┌─ RECORDS SHOWN

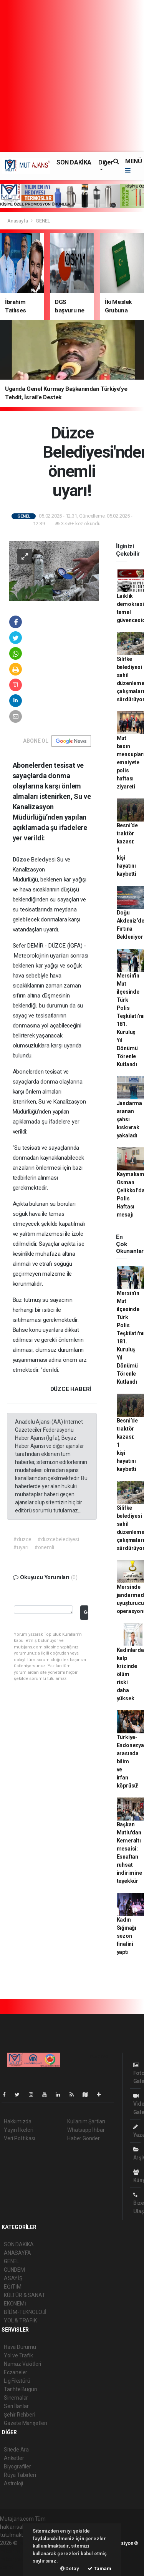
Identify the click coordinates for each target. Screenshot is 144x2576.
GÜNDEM (14, 2270)
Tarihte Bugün (20, 2389)
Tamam (99, 2568)
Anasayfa (18, 221)
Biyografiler (17, 2466)
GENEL (43, 221)
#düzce (22, 1539)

└─

> **GIVEN EXERCISE**:
Put the listing above into a Markdown table with the columns Row and Text, numbering each line in Row and skipping blank lines. Leave the pictures out.

> **TASK RESPONSE**:
| Row | Text |
|---|---|
| 1 | Identify the click coordinates for each target. Screenshot is 144x2576. |
| 2 | GÜNDEM (14, 2270) |
| 3 | Tarihte Bugün (20, 2389) |
| 4 | Tamam (99, 2568) |
| 5 | Anasayfa (18, 221) |
| 6 | Biyografiler (17, 2466) |
| 7 | GENEL (43, 221) |
| 8 | #düzce (22, 1539) |